About this exercise —
Transcribe the following records exactly, images excluded.

Material for this task —
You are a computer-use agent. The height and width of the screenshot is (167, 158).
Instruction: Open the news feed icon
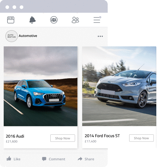(11, 20)
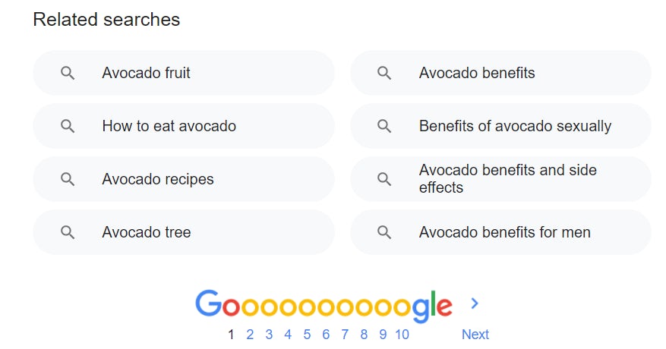Click the Avocado benefits for men suggestion
Viewport: 666px width, 349px height.
click(504, 233)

Result of this exercise —
You are a computer-use agent. The height and width of the screenshot is (167, 158).
Instruction: Open the news feed icon
(11, 20)
Click the Avocado benefits for men suggestion
Viewport: 666px width, 349px height.
click(504, 233)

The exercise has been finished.